There are many design tools and techniques to help companies become customer experience leaders, from service blueprints to empathy and customer journey maps. Customer journeys in particular, are very useful diagrams that visually illustrate the series of steps users have to take when engaging with a company or service.
They highlight the series of touchpoints between users and organizations, representing interactions defined by unique combinations of service offerings (e.g. informational, utility, financial), delivery channels (e.g. phone, mobile apps, SMS, website) and devices (e.g. desktop, tablet, smartphone).
There is no question about the value these maps provide and their utility in going beyond improving a user experience; For example, by helping companies’ sales and marketing efforts promote customer’s loyalty, increase their lifetime value and improve the bottom-line.
We know people tend to judge experiences by the most emotionally intense points in that journey (often associated with pain or gain) as well as the final interaction with a brand.

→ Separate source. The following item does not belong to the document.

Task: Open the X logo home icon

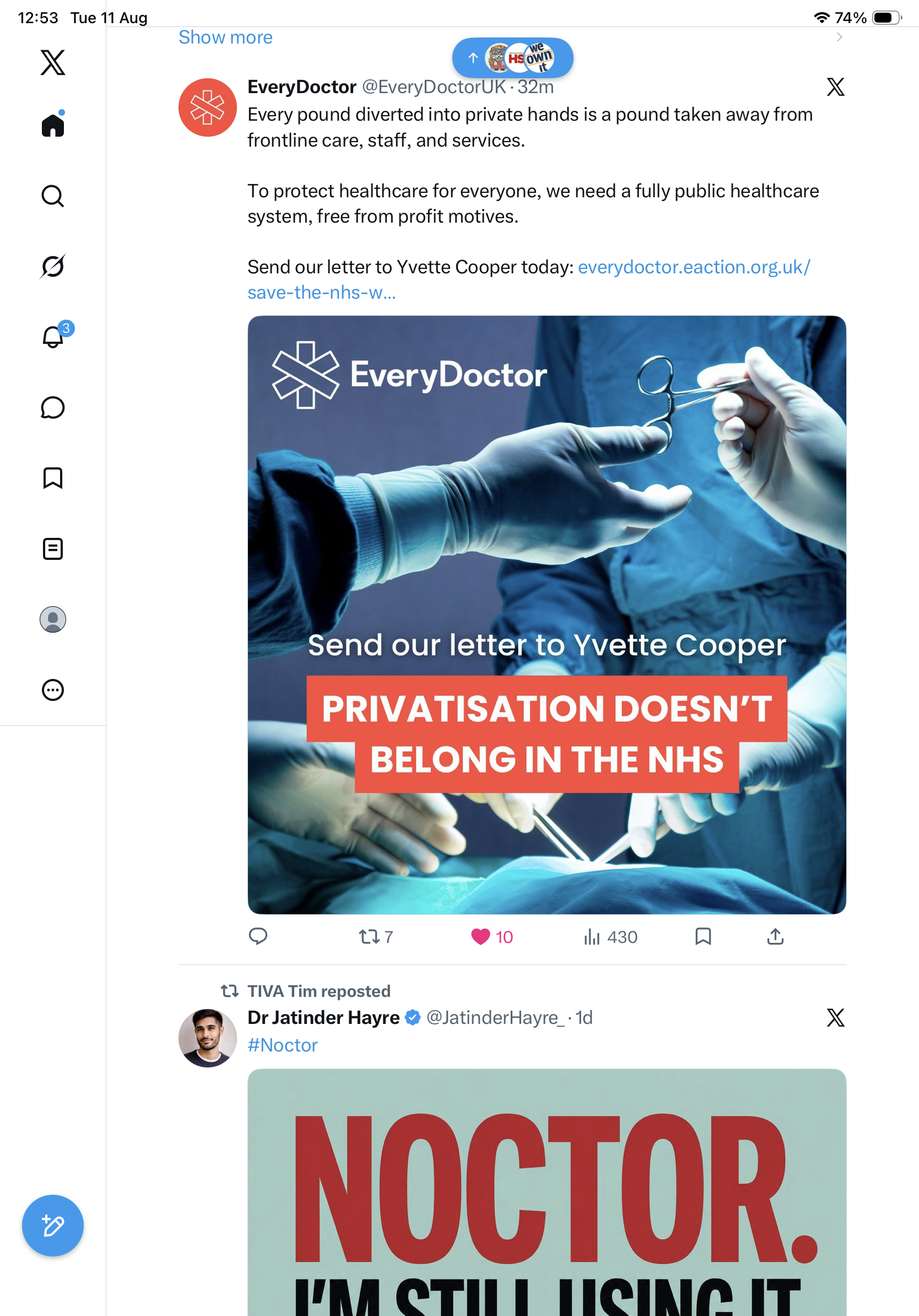Action: 53,62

Customer journey maps are very useful for creating effective omni-channel experiences and allow us to identify and address these points. However, they also pose some challenges. The challenges are that they tend not to properly address evolutionary changes in the nature of the experiences and customer journey maps can be very reactive (we’re fixing/enhancing existing experiences).
So, what can we do to move past following maps to become actual guides of user’s behaviors and experiences?
I propose tackling those two challenges by enhancing customer journey maps via a “connected mindset” that strives to influence and change user’s behaviors for long term user engagement.
- Connected Mindset – Companies need to recognize that interactions are quickly expanding beyond websites and mobile apps. Interactions are becoming increasingly complex and pervasive as we start to see things like digital experiences in physical spaces, augmented reality, chatbots, connected objects (IoT), wearables, etc. Therefore “holistic” experiences need to be built from the ground up, making sure they remain consistent and relevant to one’s brand in a truly channel-agnostic way, as we’ve talked about in the past using the airline industry as an example. This requires companies to think beyond the screen and truly attempt to understand user’s motivations and behaviors as they interact with their various channels.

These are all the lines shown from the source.